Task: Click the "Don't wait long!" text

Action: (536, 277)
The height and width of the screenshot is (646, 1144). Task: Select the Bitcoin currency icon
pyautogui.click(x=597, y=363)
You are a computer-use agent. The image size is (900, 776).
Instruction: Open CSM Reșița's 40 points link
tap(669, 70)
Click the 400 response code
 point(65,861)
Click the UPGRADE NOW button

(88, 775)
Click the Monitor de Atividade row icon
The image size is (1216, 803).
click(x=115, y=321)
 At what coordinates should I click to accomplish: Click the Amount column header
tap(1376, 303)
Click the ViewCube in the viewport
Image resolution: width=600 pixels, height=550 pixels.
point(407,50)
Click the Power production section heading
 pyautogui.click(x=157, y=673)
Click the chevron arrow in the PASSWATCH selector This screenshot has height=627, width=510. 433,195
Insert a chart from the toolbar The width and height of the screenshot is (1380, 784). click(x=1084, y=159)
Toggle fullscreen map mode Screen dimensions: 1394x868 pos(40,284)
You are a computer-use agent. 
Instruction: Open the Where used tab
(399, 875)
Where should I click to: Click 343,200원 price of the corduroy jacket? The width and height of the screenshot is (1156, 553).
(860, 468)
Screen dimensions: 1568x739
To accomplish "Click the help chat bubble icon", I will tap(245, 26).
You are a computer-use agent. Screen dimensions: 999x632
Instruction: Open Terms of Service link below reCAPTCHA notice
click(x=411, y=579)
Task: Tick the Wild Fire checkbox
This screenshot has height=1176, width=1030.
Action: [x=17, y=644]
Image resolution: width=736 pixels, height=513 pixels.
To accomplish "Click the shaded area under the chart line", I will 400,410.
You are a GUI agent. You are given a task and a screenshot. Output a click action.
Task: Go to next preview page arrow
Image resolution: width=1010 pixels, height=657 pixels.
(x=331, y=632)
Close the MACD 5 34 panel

+--

WORK REQUIRED -
Starting with the line containing "Task: Tick the Wild Fire checkbox" and going on through the final line above, render those lines as a JSON list of strings, one string per line, with blank lines omitted.

TASK OUTPUT -
[
  "Task: Tick the Wild Fire checkbox",
  "This screenshot has height=1176, width=1030.",
  "Action: [x=17, y=644]",
  "Image resolution: width=736 pixels, height=513 pixels.",
  "To accomplish \"Click the shaded area under the chart line\", I will 400,410.",
  "You are a GUI agent. You are given a task and a screenshot. Output a click action.",
  "Task: Go to next preview page arrow",
  "Image resolution: width=1010 pixels, height=657 pixels.",
  "(x=331, y=632)",
  "Close the MACD 5 34 panel"
]